Records from a dataset
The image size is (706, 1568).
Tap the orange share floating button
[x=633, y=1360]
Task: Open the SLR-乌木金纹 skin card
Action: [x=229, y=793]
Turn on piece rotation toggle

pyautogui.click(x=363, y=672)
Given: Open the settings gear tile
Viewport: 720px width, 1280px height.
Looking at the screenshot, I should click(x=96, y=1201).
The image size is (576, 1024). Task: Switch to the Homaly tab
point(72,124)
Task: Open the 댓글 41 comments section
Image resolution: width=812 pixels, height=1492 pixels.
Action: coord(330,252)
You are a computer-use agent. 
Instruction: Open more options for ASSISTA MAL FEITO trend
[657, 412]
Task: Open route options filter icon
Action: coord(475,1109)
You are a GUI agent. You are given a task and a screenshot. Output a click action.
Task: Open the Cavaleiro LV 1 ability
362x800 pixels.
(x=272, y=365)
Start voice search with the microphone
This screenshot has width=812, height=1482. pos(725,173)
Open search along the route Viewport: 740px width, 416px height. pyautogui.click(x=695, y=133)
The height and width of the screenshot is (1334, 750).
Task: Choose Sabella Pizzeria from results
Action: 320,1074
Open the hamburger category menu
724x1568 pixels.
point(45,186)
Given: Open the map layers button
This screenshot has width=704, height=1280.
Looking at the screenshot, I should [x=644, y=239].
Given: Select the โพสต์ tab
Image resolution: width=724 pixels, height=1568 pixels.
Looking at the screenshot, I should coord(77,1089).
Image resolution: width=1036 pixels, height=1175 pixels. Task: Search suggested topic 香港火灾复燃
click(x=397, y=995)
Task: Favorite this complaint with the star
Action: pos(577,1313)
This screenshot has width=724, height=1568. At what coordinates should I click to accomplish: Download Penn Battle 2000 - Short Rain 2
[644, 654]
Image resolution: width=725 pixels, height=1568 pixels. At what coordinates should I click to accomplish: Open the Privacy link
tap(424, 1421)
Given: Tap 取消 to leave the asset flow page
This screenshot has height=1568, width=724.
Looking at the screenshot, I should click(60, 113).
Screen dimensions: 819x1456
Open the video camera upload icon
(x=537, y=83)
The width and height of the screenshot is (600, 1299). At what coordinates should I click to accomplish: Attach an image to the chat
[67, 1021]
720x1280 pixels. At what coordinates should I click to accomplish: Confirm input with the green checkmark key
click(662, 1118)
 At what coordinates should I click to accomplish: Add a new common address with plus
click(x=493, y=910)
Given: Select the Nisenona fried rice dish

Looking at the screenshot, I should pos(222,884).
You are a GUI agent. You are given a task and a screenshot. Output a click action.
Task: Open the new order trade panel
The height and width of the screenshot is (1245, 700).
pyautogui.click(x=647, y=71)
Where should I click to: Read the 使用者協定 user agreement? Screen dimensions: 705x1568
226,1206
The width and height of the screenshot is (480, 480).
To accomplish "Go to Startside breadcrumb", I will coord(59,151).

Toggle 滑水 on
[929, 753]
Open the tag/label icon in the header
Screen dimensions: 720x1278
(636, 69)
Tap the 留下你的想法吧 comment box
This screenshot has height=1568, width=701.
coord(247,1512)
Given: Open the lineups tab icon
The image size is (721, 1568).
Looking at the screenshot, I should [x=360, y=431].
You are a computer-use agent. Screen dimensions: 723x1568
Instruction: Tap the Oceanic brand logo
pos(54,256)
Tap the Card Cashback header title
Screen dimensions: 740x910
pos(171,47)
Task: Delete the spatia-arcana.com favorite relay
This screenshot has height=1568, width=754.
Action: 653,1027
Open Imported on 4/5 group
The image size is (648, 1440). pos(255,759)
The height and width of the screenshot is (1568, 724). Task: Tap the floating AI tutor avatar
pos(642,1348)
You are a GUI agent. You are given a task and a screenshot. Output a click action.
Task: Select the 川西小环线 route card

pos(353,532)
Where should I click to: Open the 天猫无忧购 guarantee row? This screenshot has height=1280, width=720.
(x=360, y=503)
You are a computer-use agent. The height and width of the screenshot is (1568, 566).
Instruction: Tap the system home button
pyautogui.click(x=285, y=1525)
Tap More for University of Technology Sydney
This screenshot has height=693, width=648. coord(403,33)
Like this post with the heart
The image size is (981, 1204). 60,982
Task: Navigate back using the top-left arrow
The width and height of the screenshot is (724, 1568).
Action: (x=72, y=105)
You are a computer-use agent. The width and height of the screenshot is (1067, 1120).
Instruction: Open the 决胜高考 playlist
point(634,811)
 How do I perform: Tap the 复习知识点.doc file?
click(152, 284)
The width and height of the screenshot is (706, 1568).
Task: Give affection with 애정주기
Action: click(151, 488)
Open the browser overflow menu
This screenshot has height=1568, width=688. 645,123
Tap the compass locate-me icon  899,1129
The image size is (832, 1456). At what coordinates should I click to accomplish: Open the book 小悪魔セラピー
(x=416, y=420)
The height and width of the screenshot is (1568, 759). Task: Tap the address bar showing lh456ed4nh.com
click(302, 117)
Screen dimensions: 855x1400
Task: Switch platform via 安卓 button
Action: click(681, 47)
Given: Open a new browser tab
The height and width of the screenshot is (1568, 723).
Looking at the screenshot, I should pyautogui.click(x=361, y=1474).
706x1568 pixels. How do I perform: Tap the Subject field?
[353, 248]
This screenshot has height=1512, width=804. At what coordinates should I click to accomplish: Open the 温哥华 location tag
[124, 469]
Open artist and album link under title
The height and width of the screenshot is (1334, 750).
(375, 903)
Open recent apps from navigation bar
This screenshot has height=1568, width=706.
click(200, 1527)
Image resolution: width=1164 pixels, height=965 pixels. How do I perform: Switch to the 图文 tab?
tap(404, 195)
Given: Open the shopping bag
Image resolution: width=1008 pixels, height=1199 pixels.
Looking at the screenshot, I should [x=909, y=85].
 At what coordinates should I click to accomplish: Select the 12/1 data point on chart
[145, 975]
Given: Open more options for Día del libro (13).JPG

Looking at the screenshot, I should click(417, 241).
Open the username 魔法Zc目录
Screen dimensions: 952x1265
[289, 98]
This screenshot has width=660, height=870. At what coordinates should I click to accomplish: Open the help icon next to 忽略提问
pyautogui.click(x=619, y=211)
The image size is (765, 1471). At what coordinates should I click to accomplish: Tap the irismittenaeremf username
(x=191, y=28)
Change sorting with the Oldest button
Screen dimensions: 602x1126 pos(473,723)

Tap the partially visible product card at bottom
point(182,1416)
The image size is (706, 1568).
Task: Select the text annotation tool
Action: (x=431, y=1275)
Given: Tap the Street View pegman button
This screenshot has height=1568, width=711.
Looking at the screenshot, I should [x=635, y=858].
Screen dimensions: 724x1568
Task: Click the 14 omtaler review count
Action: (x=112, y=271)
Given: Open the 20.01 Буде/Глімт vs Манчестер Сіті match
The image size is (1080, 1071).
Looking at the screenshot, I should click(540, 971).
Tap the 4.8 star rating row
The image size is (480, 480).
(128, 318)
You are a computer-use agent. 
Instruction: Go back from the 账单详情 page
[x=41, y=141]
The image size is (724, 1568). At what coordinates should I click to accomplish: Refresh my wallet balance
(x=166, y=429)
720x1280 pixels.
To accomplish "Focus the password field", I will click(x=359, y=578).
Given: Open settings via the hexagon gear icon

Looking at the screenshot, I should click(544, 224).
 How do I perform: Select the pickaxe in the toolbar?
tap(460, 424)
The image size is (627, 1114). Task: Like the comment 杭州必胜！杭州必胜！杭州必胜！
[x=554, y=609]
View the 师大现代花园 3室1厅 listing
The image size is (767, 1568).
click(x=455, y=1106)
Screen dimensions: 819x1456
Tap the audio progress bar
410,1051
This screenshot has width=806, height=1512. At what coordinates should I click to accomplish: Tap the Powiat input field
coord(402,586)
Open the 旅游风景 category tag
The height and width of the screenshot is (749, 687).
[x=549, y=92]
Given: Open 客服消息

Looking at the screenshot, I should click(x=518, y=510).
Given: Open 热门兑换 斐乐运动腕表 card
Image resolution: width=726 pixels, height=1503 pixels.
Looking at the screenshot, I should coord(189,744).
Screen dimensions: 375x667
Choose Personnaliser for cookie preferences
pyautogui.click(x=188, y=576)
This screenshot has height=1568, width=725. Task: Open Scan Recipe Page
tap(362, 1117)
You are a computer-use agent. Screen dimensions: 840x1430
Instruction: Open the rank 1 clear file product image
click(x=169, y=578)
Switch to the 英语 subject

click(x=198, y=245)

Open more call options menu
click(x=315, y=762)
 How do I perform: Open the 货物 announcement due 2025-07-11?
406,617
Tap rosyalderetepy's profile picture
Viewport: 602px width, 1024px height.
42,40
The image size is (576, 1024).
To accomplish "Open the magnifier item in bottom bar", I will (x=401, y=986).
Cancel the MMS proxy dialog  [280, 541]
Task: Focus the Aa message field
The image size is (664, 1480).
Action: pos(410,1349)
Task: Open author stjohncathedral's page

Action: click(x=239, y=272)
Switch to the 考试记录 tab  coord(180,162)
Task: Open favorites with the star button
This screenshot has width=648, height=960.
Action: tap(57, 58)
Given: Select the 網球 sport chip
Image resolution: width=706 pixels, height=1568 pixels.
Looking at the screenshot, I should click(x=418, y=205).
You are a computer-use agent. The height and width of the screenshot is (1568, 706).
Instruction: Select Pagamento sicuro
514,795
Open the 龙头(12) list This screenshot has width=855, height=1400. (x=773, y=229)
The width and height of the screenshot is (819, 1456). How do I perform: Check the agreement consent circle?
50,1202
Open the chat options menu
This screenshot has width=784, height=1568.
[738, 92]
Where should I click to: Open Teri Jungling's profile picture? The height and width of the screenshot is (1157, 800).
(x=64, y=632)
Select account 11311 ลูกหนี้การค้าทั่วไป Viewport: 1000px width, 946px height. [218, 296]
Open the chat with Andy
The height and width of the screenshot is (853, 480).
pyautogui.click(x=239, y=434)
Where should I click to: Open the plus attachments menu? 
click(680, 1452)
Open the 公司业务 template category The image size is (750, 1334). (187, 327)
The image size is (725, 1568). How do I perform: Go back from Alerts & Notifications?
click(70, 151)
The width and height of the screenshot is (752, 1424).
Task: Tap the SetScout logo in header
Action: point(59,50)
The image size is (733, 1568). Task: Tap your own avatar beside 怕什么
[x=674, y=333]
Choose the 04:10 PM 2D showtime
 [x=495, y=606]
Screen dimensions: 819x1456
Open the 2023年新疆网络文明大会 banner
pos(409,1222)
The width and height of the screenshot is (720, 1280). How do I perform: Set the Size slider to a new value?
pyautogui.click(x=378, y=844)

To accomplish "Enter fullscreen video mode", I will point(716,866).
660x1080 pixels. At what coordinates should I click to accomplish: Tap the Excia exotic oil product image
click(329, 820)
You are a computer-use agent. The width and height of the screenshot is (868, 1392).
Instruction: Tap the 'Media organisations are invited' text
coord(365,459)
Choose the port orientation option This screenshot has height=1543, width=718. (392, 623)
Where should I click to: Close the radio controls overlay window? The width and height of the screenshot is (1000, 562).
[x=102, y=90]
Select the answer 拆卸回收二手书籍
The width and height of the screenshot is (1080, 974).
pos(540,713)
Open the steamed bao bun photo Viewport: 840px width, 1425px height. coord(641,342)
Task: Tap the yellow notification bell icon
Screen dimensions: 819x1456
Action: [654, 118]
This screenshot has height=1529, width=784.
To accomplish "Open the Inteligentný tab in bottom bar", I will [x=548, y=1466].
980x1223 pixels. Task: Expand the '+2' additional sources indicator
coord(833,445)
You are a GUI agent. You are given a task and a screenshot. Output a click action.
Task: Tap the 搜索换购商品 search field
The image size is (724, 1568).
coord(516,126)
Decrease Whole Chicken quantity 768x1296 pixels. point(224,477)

### Aim of the exercise
Copy the lines from the records exactly, starting at the line containing "Tap rosyalderetepy's profile picture" and ending at the line containing "Open the 龙头(12)".

### The solution
Tap rosyalderetepy's profile picture
Viewport: 602px width, 1024px height.
42,40
The image size is (576, 1024).
To accomplish "Open the magnifier item in bottom bar", I will (x=401, y=986).
Cancel the MMS proxy dialog  [280, 541]
Task: Focus the Aa message field
The image size is (664, 1480).
Action: pos(410,1349)
Task: Open author stjohncathedral's page

Action: click(x=239, y=272)
Switch to the 考试记录 tab  coord(180,162)
Task: Open favorites with the star button
This screenshot has width=648, height=960.
Action: tap(57, 58)
Given: Select the 網球 sport chip
Image resolution: width=706 pixels, height=1568 pixels.
Looking at the screenshot, I should click(x=418, y=205).
You are a computer-use agent. The height and width of the screenshot is (1568, 706).
Instruction: Select Pagamento sicuro
514,795
Open the 龙头(12) list This screenshot has width=855, height=1400. (x=773, y=229)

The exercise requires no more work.